The way Audible book pricing works is a little byzantine. The "list" price of most titles is somewhere in the neighborhood of $50. Plus or minus.
But as a subscriber you're given one credit each month, for $15. So right there you can get the same title for much cheaper if it's your credit redemption.
But that's not all. If you buy the Kindle edition of a book, it's only $7.50 or so to add on narration with the purchase. The text copy of the title might be $9.99, so the total is still far less than the "naked" audiobook price.
I don't understand why they do it this way. Even if I'm out of credits, I can save $40 or so by getting the Kindle+Audio bundle vs. just the Audible version alone.

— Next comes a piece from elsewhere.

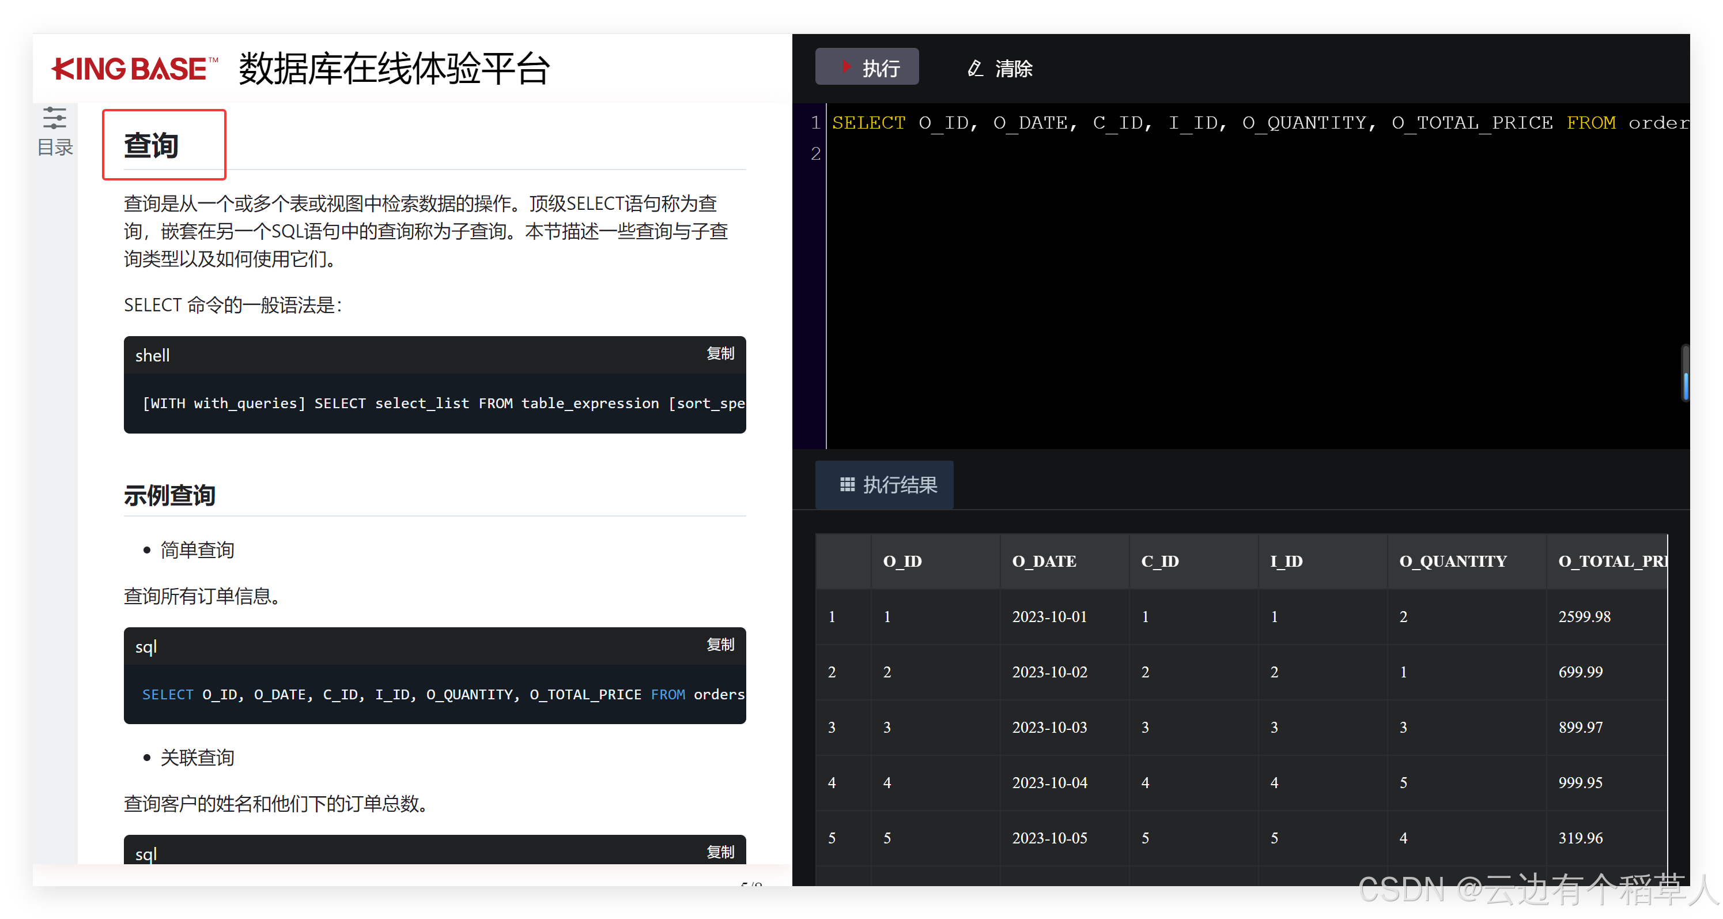Click the 2599.98 total price cell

If you run out of credits, you can also buy 3 extra for £18 (I'm not sure what the USD price is). That's significantly cheaper than buying 3 audio books at full price.
Credits with frequent 2-for-1 sales, £3 sales and £1 sales, there is just no reason to ever pay retail price on Audible.
Back in the 90's I bought several audiobooks on tape for long car journeys; the retail prices listed on Audible seem similar to the price I actually paid back in the day. A lot of the titles are also available on iTunes as well, and the prices were comparable to the retail price listed on Audible. Audible really is a good deal.
Interesting, thanks! I guess both perspectives can be right: the prices are in some sense real, but at Audible they function mostly to tell you what a good deal you are getting (in return to committing to a subscription).
Most of the audible books I buy are in the $25-35 range full price. There are a few I've listened to multiple times and now could certainly justify spending full price for them.
With that said, I do think I misinterpreted what they were saying, which was more speaking to the original outcome if full price than what they would do now regarding each book.